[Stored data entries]
○ ○ ○ ○ ○

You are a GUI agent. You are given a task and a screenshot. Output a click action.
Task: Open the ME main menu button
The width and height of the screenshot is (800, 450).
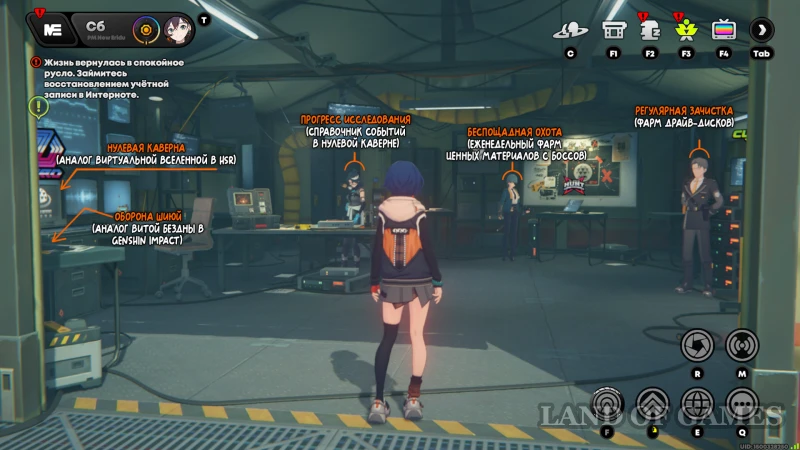click(52, 29)
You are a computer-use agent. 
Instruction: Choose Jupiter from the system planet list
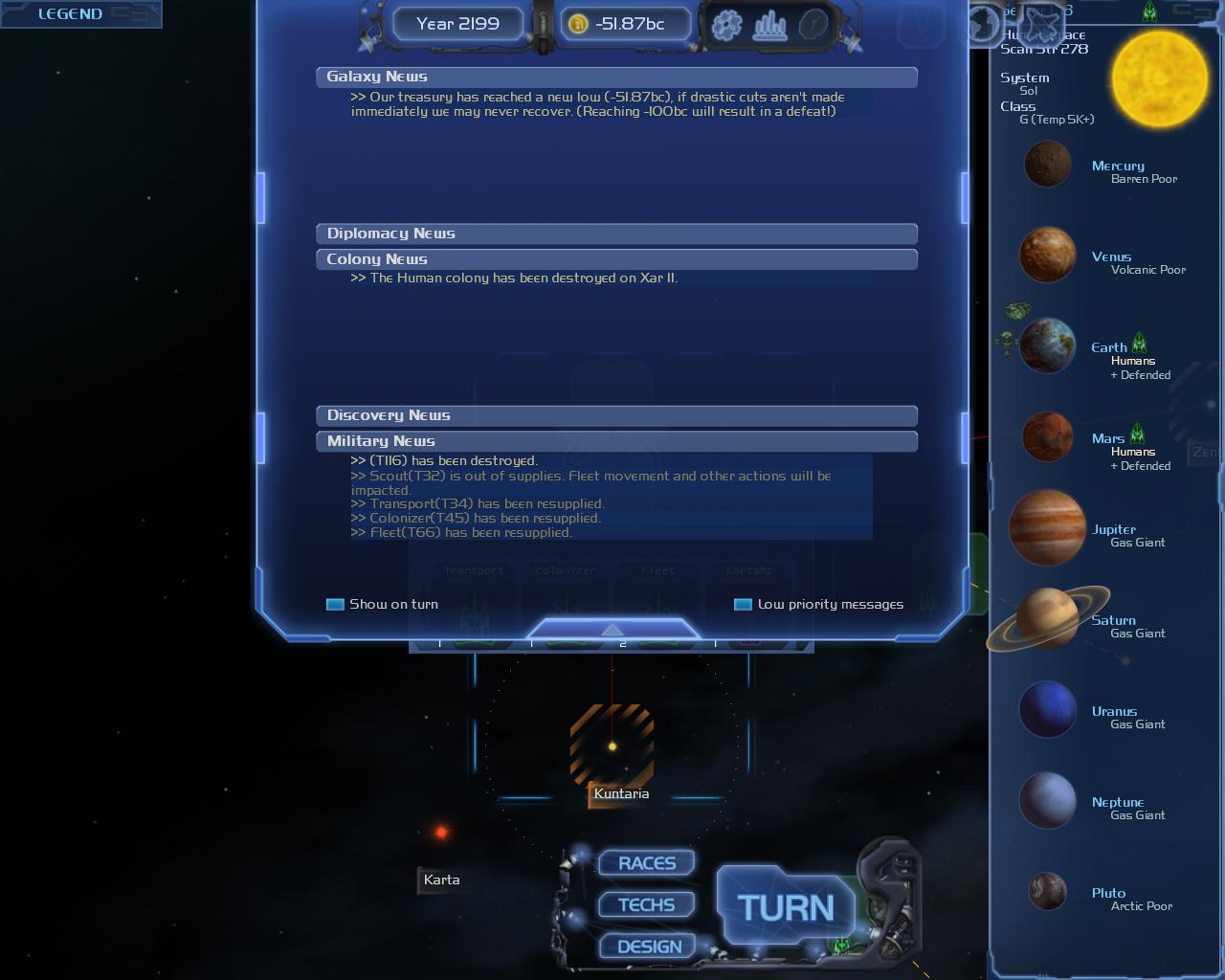click(x=1047, y=528)
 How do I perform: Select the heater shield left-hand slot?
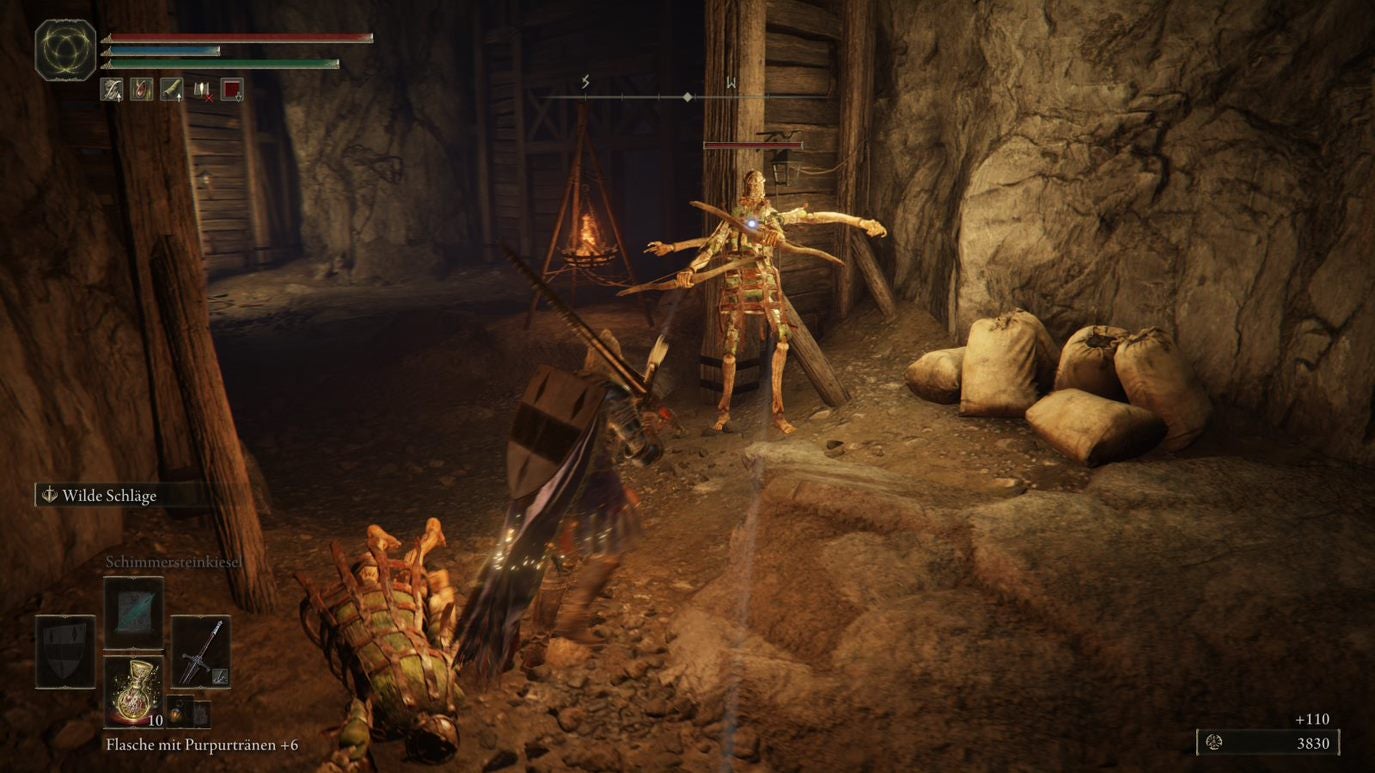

○ ○ ○ ○ ○

#### SET TASK:
Could you write out the rows above word for word, leaving the pictures out?

#### ANSWER TO THIS TASK:
You are a GUI agent. You are given a task and a screenshot. Output a click action.
Task: Open the ME main menu button
The width and height of the screenshot is (800, 450).
click(52, 29)
You are a computer-use agent. 
Instruction: Choose Jupiter from the system planet list
click(x=1047, y=528)
 How do I perform: Select the heater shield left-hand slot?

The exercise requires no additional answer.